Unlike election campaigns of years ago, last fall produced no promises of jobs programs or relief. Instead, we got a welfare reform bill, produced in an orgy of moralism about lazy recipients, which creates no jobs, while forcing people to work for their benefit check.

Since the bill passed, cities have begun to look at workfare recipients as a pool of low-cost labor which can replace existing, unionized employees. The threat of such replacement has become a powerful lever for extracting cuts in wages, benefits and working conditions.

Last August New York City's Municipal Transit Authority told the Transit Union for subway and bus workers that many of its members would be replaced. Negotiating with a gun to its head, the union agreed that 500 workfare recipients would take over union jobs cleaning subways.
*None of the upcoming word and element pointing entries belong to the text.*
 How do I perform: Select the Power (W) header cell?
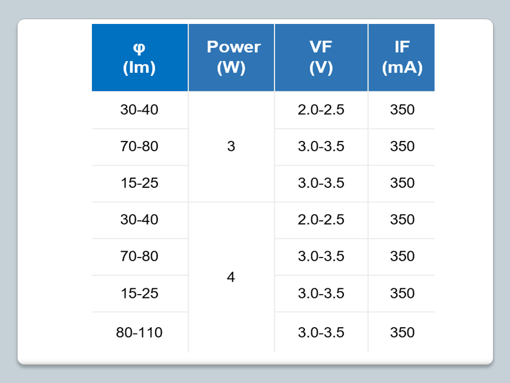[231, 57]
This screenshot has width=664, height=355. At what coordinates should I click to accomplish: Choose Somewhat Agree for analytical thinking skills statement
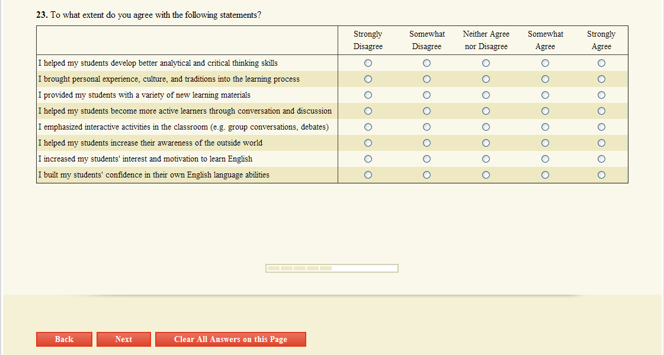pyautogui.click(x=545, y=63)
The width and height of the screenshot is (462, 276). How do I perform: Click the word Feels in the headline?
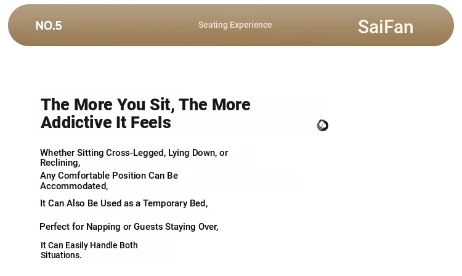point(150,122)
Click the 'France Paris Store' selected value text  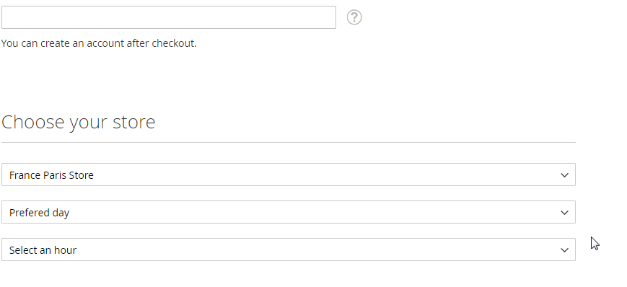pyautogui.click(x=51, y=175)
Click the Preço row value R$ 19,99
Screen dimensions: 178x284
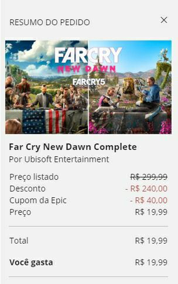pyautogui.click(x=151, y=212)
Only a few workfare recipients may eventually qualify for permanent, normal-wage, union jobs. The MTA's goal is really a workforce of subway cleaners who receive the equivalent of minimum wage or less, doing the same job union employees now perform for a much higher one.

At the end of two years, benefit checks stop coming. Meanwhile, workfare workers have received no job training and developed no skills. They are no more "employable" than they were when they picked up a broom. Since New York City is unlikely to run short of poverty-stricken people desperate for benefits, there will always be a ready pool for the MTA. In a revolving door, the old get bounced out and the new brought in.

Since the bill's passage the New York City administration has announced it intends to expand its workfare workforce to 60,000 by 1998.

Private employers are also eyeing the possibilities. "We cannot create enough public-service jobs to hire these folks," President Clinton says. "This has basically got to be a private-sector show."

Marriott Corporation, which has mounted a scorched-earth fight to keep its regular employees from organizing unions, developed one of the first efforts to bring workfare into its workforce. The company understands the advantage it has when the weekly benefit check is all that stands between a worker and the streets.

Employers contend that workfare recipients are not workers at all, and have no right to organize, file discrimination or health and safety complaints, or get overtime and the minimum wage.

Public employee unions have historically supported the creation of jobs for welfare recipients and unemployed people. But workfare, they say, offers no solution.

With no guarantee of workplace rights for workfare recipients, or an eventual permanent job paying a liveable wage, welfare reform pits pits them against currently-employed workers in a race to the bottom. In the process, it promises to transform jobs which can support families into ones which can't, and to rob the people who perform them of security and their dignity as workers.